Top 3 Signs of Youth Sport Burnout
Youth sport burnout, while not an official mental health disorder, it is a very real condition and one experienced by literally thousands of young athletes everyday. Sport burnout is actually a collection of symptoms stemming from the over-involvement and intensity experienced in sports, leaving young athletes to feel both emotional and physical distress as a result. In some cases kids become burned out from playing a sport/sports over a long period of time (cumulative burnout), while in other instances kids feel acute burn out from shorter, more intense sport seasons (i.e. travel baseball or softball). For more information on the origins of sport burnout, as well as tips and strategies to identify and treat sports burnout, click here.
If you are a sport parent and concerned that your child might be experiencing sports burnout please read the symptoms below to see how your child stacks up.

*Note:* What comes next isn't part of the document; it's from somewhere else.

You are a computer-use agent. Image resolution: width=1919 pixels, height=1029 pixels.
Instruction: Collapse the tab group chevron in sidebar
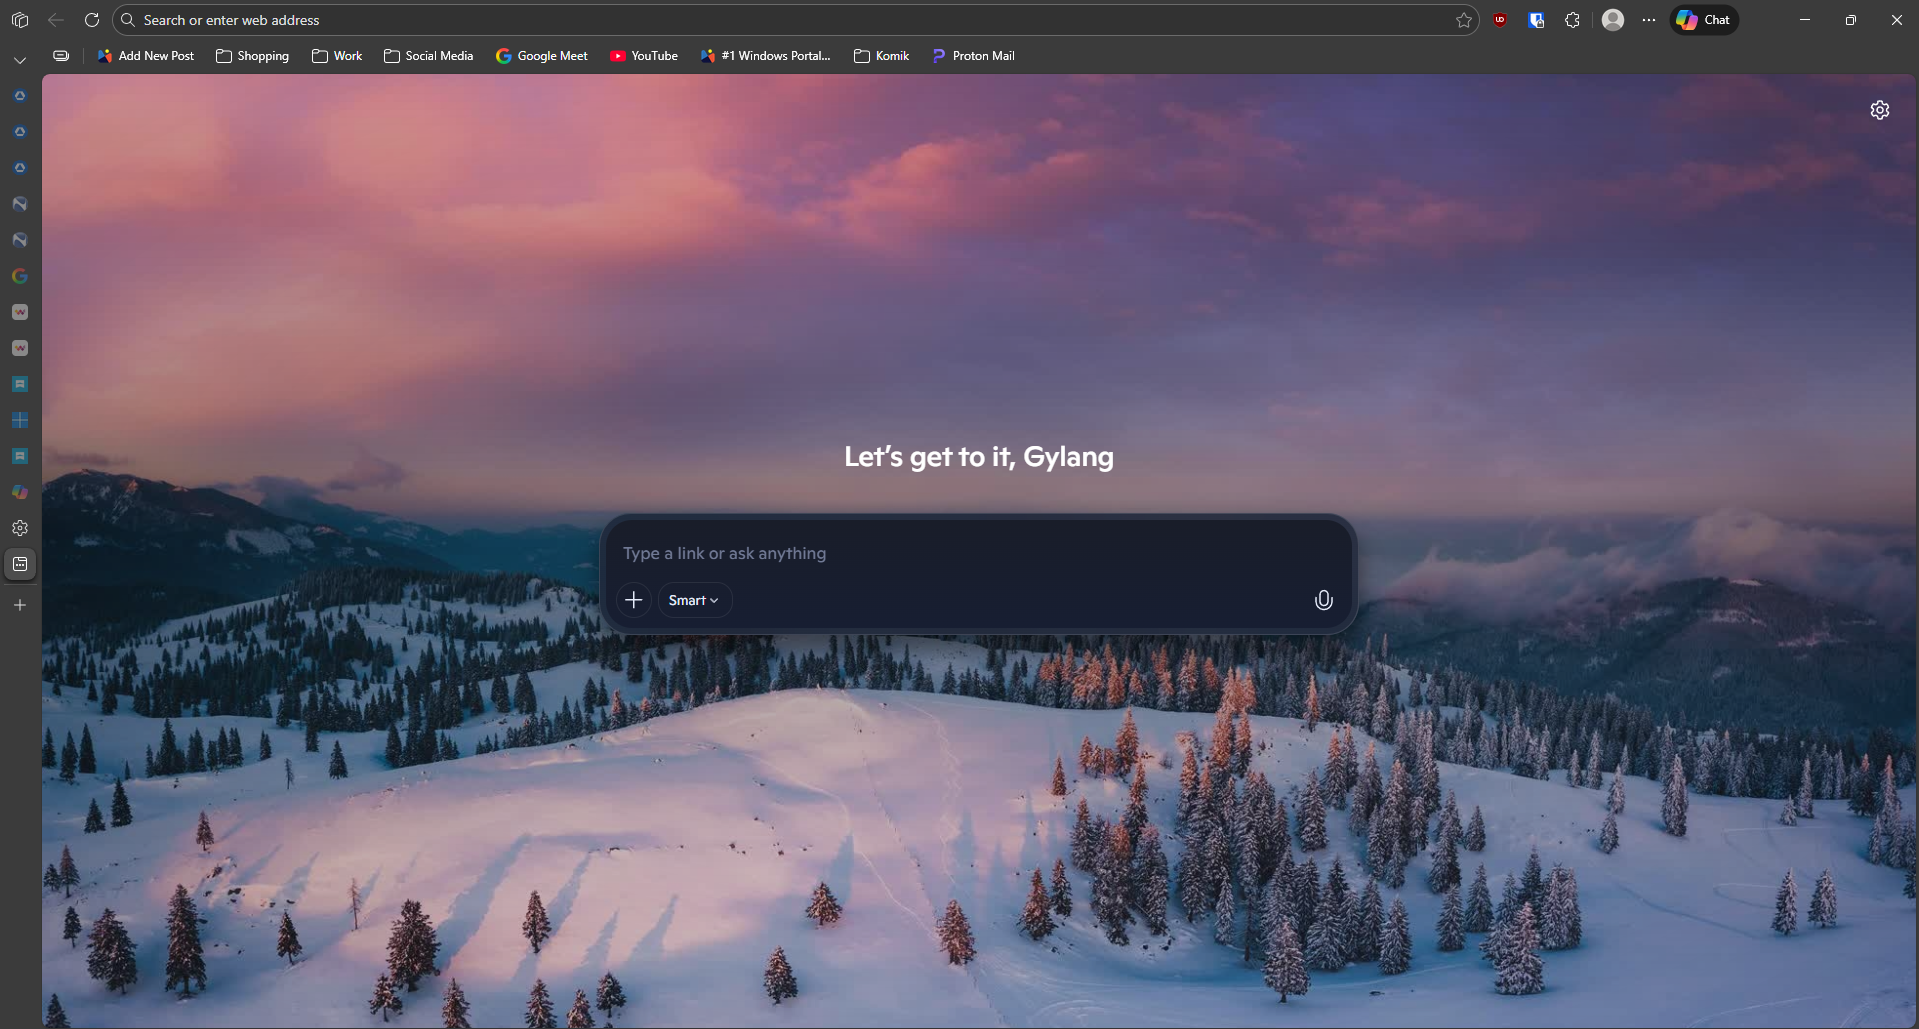coord(20,61)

- Lack of excitement & motivation. Remember, the #1 reason kids play sports is to have fun, so it is for this reason when you notice that your child is no longer having fun it’s time to tune in more closely to the situation. Of course, not everything about youth sports is going to be fun for your child, but the general feelings your child has about playing sports should be positive in nature. If you see that your child enjoys very little about his or her sport, it might be time to check in and see if mental fatigue is contributing to the symptoms you are witnessing.
- Lack of pride in accomplishments. When have you ever known a child to not be excited to tell you about a great play she made, or an award she won for a sports accomplishment? The reality is sports accomplishments should be a source of pride for kids, but often when kids become burned out from sports they no longer show this excitement. This kind of flat affect can be quite telling when it comes to the likelihood of sports burnout.
- Outward voicing of being tired. In some instances kids actually speak out directly about how tired they are playing their sport and ask for a break from the sport. Sadly, some parents still miss these requests because they are not paying attention, or they assume the kid will quickly work through the negative feelings over time. Of course, you might not need to immediately pull your child from sports simply because he or she is tired, but you should pay close attention any time your child outwardly shares a serious concern.
What to do next
The simple advice is if you think your child is becoming burned out from sports, it may be time to take a break. When kids no longer find sports fun and instead begin to view the experience as a job, they become vulnerable to the associated stress, potential injuries, and may turn to unhealthy means to cope with engaging in an activity they no longer enjoy. Talk to your kids, listen closely to their concerns, and refrain from simply “pushing them through” with the assumption everything will be OK again soon. If you think the problem is getting worse, consider looking into sport psychology professionals in your community that can offer help.